Pain de Campagne from Flour Water Salt Yeast
When I got Ken Forkish's Flour Water Salt Yeast and started baking from it last Summer, I found the breads and pizza doughs to be delicious, but the fermentation times for both levains and doughs was very much shorter than what were given in the book. I figured it must be due to my warm Summer kitchen, which was in the mid- to high-70's (F). Well, now it is Winter, and my Kitchen is about 68 dF. So, I have begun revisiting some of Forkish's breads.
This week, I made his Pain de Campagne. As given in the book, this is a mostly white bread with a bit of whole wheat. It is a pain au levain, but is spiked with instant yeast. I modified the formula to 10% medium rye, 15% WW and 75% AP flour, and I left out the instant yeast for this bake. I followed Forkish's procedure for mixing and stretch and folds, but I fermented the levain and the dough in my Brød & Taylor Proofing Box set at 72 dF. The fermentation times were just a tad longer than Forkish specified for the bulk fermentation, which could be due to my leaving out the instant yeast.
Here's the result:
The flavor was less sour than I remember this bread being but quite nice.
I made another batch of pain de campagne dough, wanting to increase the whole grain proportion and also the flavor complexity and the sourdough tang. For that batch, I increased the WW to 24%, keeping the rye at 10%. The AP flour is now at 66%. That is, the final dough flours were: 500g AP, 200g WW and 100g Rye. (The levain contains 160g AP and 40g WW flours.)
I also included the instant yeast. I bulk fermented at 76 dF and let the dough get to 2.5X the initial volume. That took about 4.25 hours.
And here are photos of the second bake with increased WW and instant yeast:
I went for a walk, and, when I came back, ....
One of these loaves went to a friend whose Winter Solstice party we attended this evening. The second loaf rested for about 8 hours before I sliced and tasted it.
Just as I had hoped and Josh predicted (see below), this second bake, with more rye and whole wheat and a higher fermentation temperature, was markedly more sour. Interestingly, the flavor seemed more complex overall.
This was a very useful lesson for me. I will be making this bread using the increased whole grain flour and increased fermentation temperature from now on. This experiment with increased fermentation temperature in particular needs to be repeated with other formulas. Stay tuned.
As a bonus, here is a loaf of "Hansjoakim's Favorite 70% Rye" I baked a couple days ago and sliced this morning.

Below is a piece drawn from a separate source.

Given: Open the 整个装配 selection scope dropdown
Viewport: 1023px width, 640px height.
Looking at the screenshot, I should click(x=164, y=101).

Note the blowout on the right. I proofed this loaf seam-side down with the intent that the folds would open up during oven spring, but, alas, I again sealed the seams too well. Thus, the blow out. A good demonstration of that which scoring is meant to prevent.
Of course, the blow out in no way detracts from the eating quality of the bread which in this instance was delicious.